The key fact is that the slopes are essentially identical between _std and _nostd. The "global" mode adjusts the level of the per-generation prevalence — rising-\(E\) scenarios have lower prevalence under "global" because the cohort-wide standardization scales liability by \(\sqrt{\text{global } v_L}\), which exceeds \(1\) when late-generation \(v_E\) is high, and falling-\(E\) exhibits the opposite shift — but it does not undo the per-cohort drift caused by per-generation \(v_E\) differences.

Why `standardize="global"` does not flatten here¶

AdultModel._simulate_ltm (simace/phenotyping/models/adult.py) under standardize="global" computes L = (L - L.mean()) / L.std() across the entire pedigree. This collapses the population mean and standard deviation to \((0, 1)\) but leaves the between-generation variance ratios intact. A generation with above-average \(v_E\) retains above-average post-standardization variance and therefore retains more upper-tail mass beyond the fixed threshold.

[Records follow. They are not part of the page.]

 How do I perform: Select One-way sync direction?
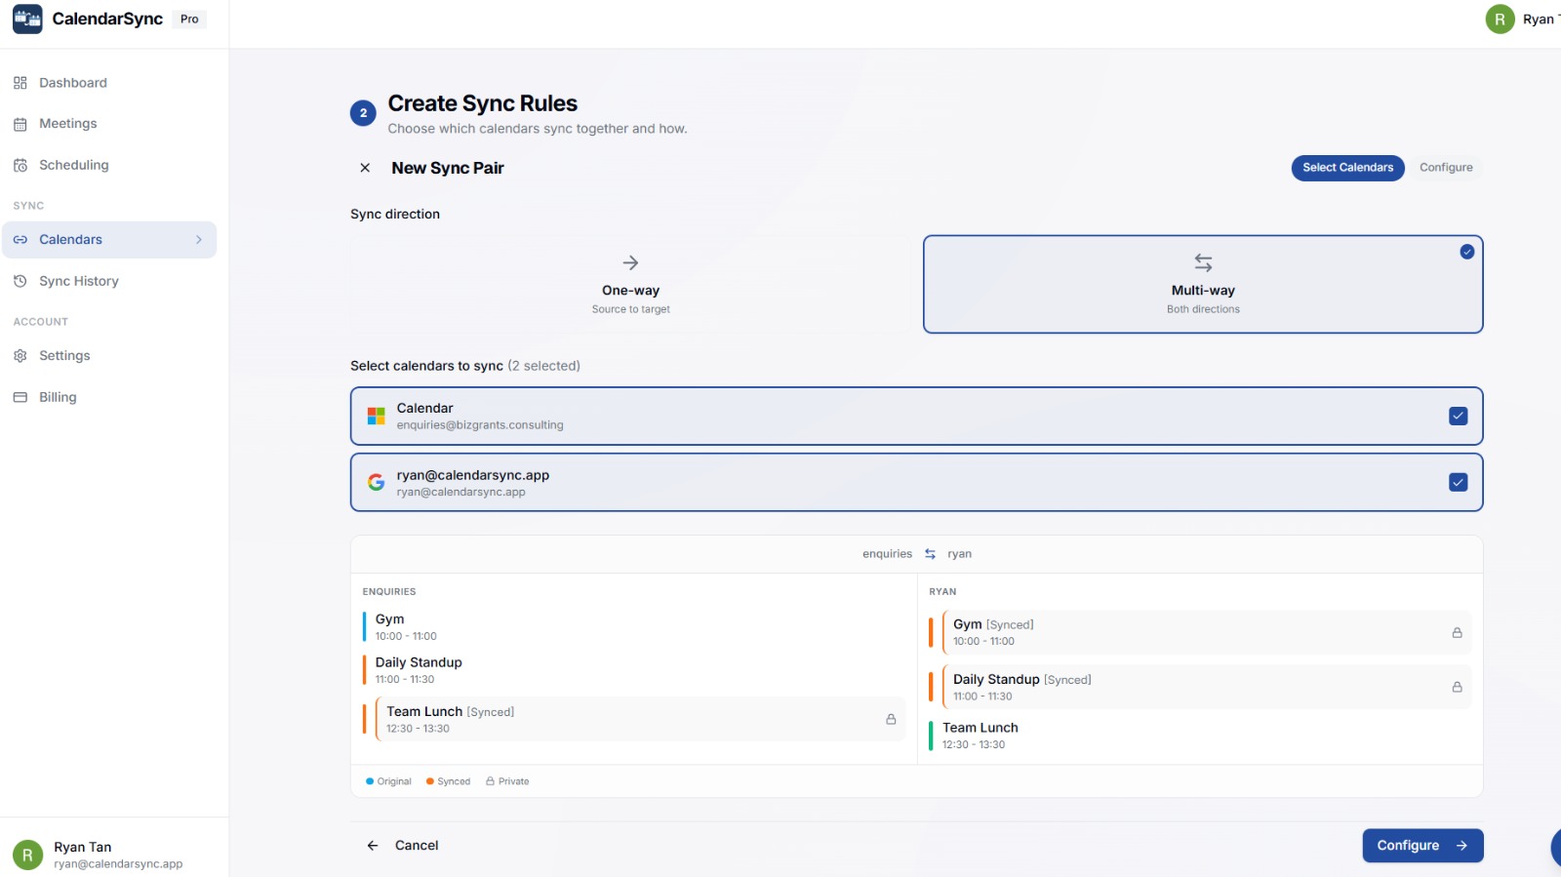[x=630, y=284]
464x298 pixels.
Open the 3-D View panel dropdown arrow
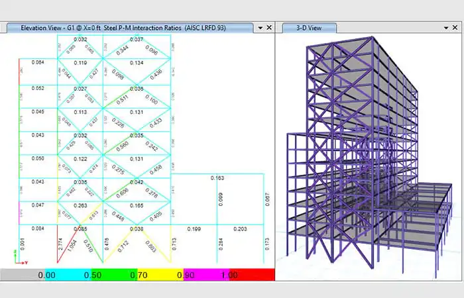click(446, 28)
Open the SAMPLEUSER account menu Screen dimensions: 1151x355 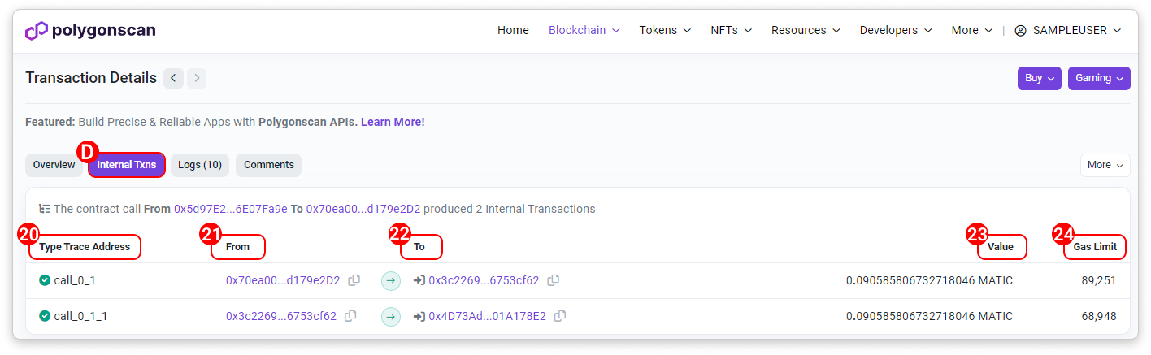point(1068,30)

How `standardize="per_generation"` flattens it¶

The third mode, standardize="per_generation", z-scores liability within each generation independently before comparing to \(T\). Under this mode every generation hits its target \(K\) exactly, regardless of how \(v_E\) drifts across cohorts — visible directly in the green line in each panel above, which sits flat at \(K = 0.10\) for all four E trajectories. The same thing happens automatically in the phenotype.simple_ltm.parquet benchmark output that every scenario produces alongside its main phenotype: that benchmark calls apply_threshold from simace/phenotyping/threshold.py, which honors the same global standardize flag. So setting standardize: per_generation in the scenario YAML simultaneously flattens the adult / method: ltm prevalence drift and the simple-LTM benchmark drift.

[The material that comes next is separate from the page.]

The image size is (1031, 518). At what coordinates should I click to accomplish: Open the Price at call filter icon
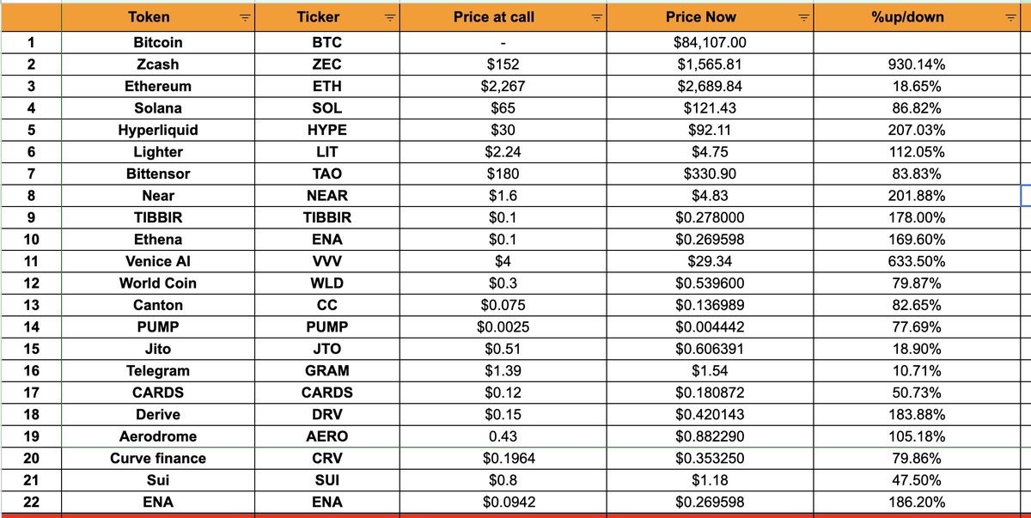pyautogui.click(x=597, y=17)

The trade-off is the same as before: per-generation standardization erases any real population-level signal that happens to map onto the variance-by-generation axis. Choose the mode that matches the question being asked.

Implications¶

The choice of phenotype model, and within it which standardize mode is selected, silently determines whether registry-style prevalence will drift across cohorts under non-stationary \(E\). standardize="global" preserves prevalence cohort-wide but lets it drift per generation; standardize="per_generation" preserves prevalence per generation but absorbs the per-cohort variance signal; standardize="none" reports the raw drift directly. All three are legitimate, but they answer different questions. The pitfall is to treat any of them as "calibrated to \(K\)" without checking what its standardize step actually performs.